Commanders and leaders

Strength

= Incorporation of Xinjiang into the People's Republic of China =

The incorporation of Xinjiang into the People's Republic of China, known in Chinese historiography as the Peaceful Liberation of Xinjiang (), was the takeover of Xinjiang by the Chinese Communist Party (CCP) and its People's Liberation Army (PLA) in the waning days of the Chinese Civil War. At the time, Xinjiang was divided into ten districts. The Republic of China (ROC) controlled seven districts and governed them as Xinjiang Province, while the other three (Ili, Tarbagatay, and Altay) were governed by the Three Districts Economic Commission which consisted of the former leadership of the Soviet-backed Second East Turkestan Republic.

In the summer of 1949, the PLA drove into the Hexi Corridor of Gansu Province and pressed toward Xinjiang. The People's Republic of China (PRC) was proclaimed on 1 October 1949, and PLA general Wang Zhen was tasked by his superior Peng Dehuai with taking Xinjiang. In the fall of 1949, the CCP reached separate agreements with the political leadership of the ROC and the Three Districts.

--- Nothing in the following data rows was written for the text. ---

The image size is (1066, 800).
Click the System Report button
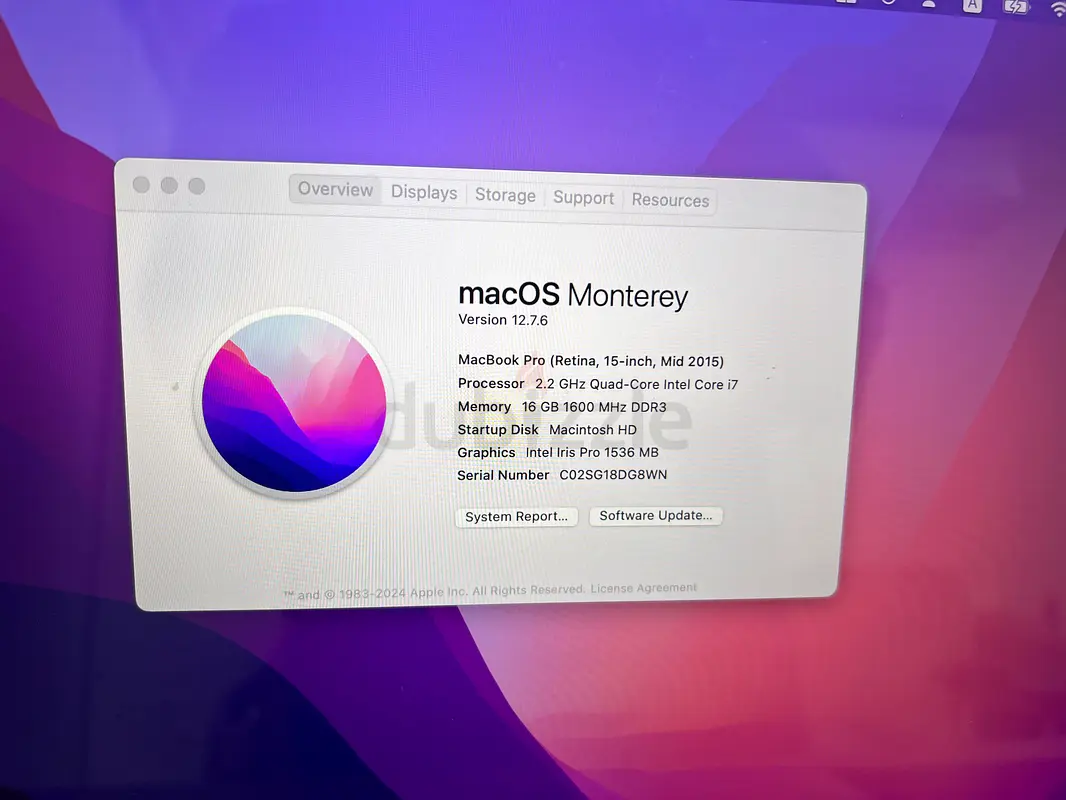[516, 517]
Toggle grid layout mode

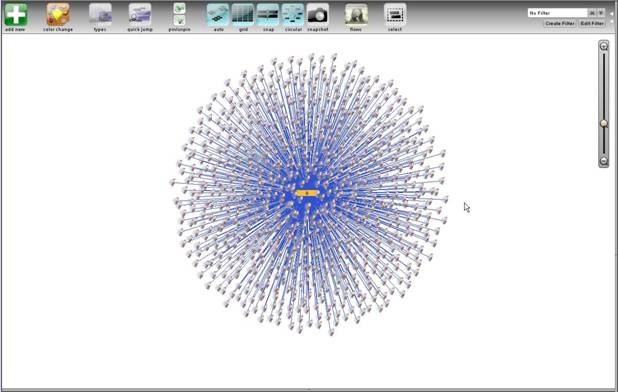[243, 15]
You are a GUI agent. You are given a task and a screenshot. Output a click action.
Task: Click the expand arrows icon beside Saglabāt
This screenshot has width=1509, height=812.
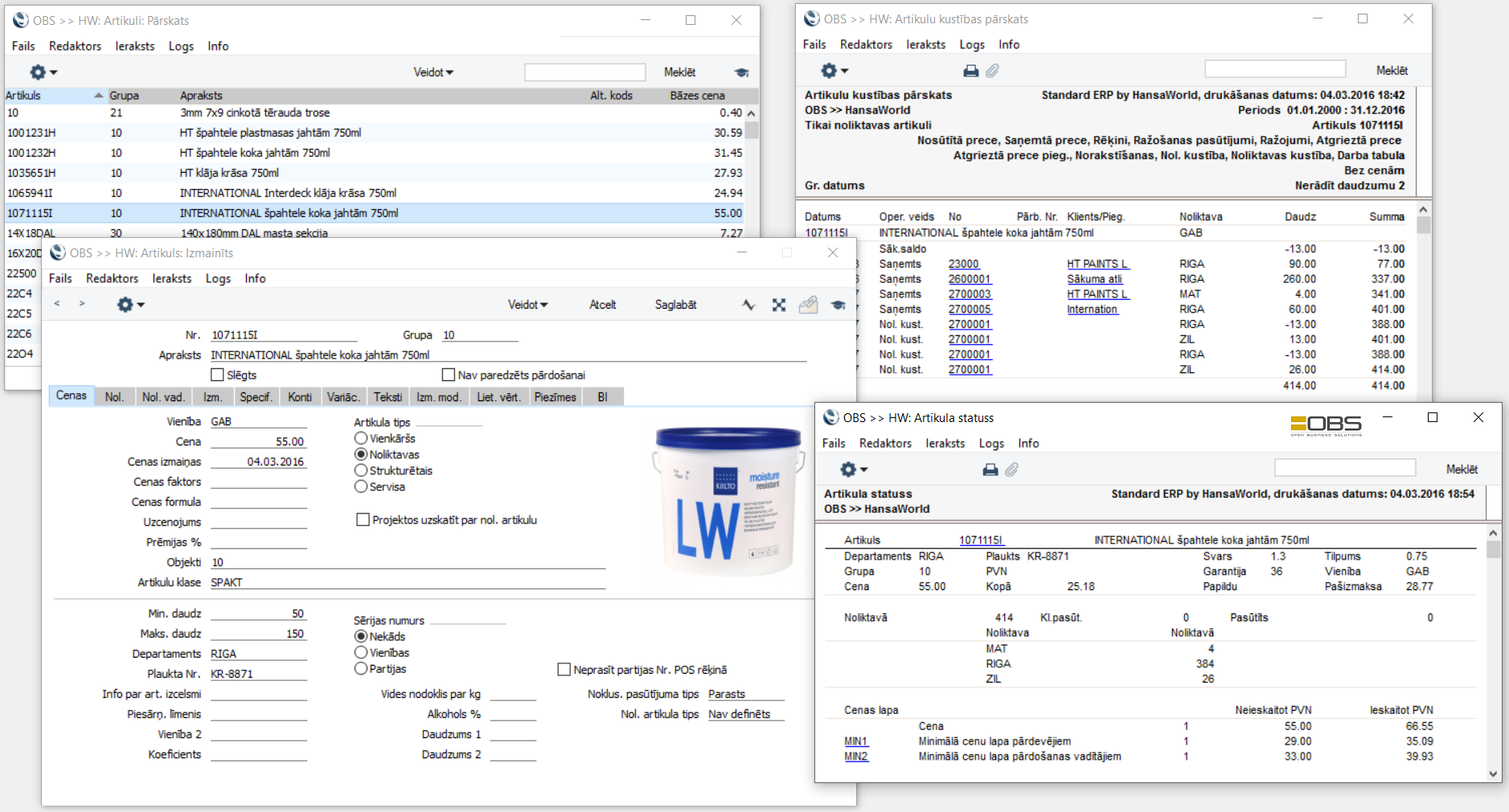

The CCP persuaded the ROC provincial and military leadership to surrender. The Soviet Union induced the leaders of the Three Districts to accede to the CCP. In August 1949, Ehmetjan Qasimi and his delegation of four other top ETR leaders died in a plane crash en route to Beijing to attend the Chinese People's Political Consultative Conference, the CCP's apex united front conference. In December, the PRC government incorporated the Ili National Army (formerly the East Turkestan National Army) into the PLA. Most of the remaining Three Districts leadership accepted the absorption of the autonomous Three Districts into the PRC. They subsequently joined the surrendered ROC officials in taking senior positions in the PRC government.

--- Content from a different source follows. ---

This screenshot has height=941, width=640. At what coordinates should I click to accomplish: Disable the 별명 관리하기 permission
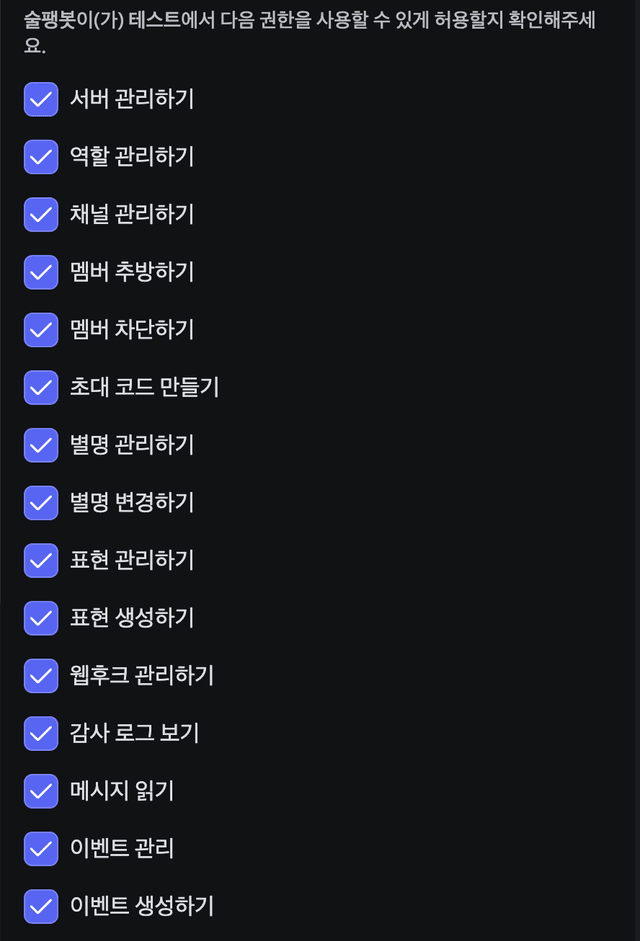[41, 445]
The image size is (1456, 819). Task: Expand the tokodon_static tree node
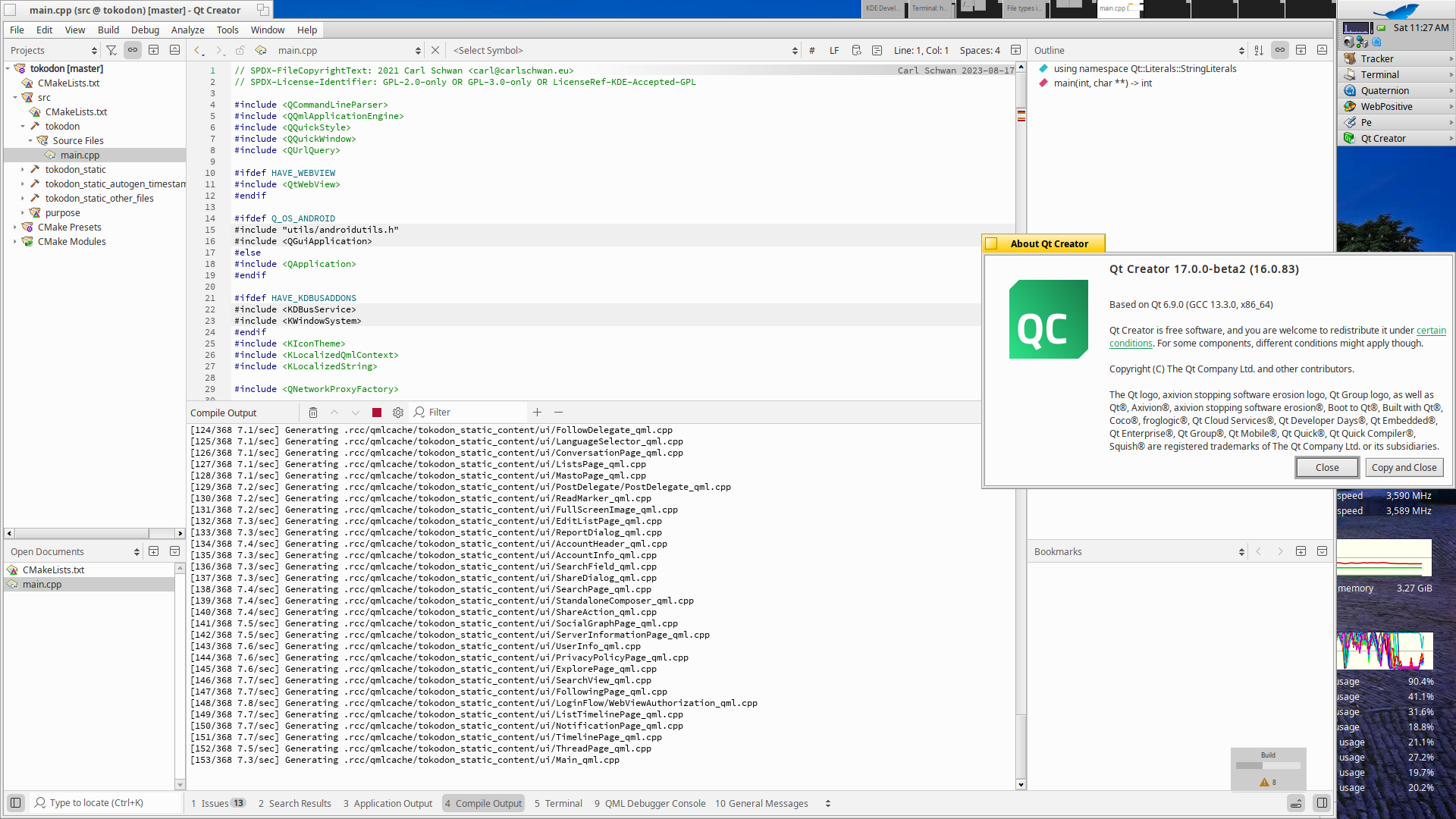click(23, 170)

The PRC's takeover of Xinjiang was largely achieved through political means and thus faced little armed resistance. The PLA entered Xinjiang in October 1949 and controlled most of the region by the spring of 1950. Among the major military actors in Xinjiang, only Yulbars Khan, an ROC loyalist, and Osman Batur, a former ETR commander turned ROC supporter, fought against the CCP. They were both defeated by the PLA.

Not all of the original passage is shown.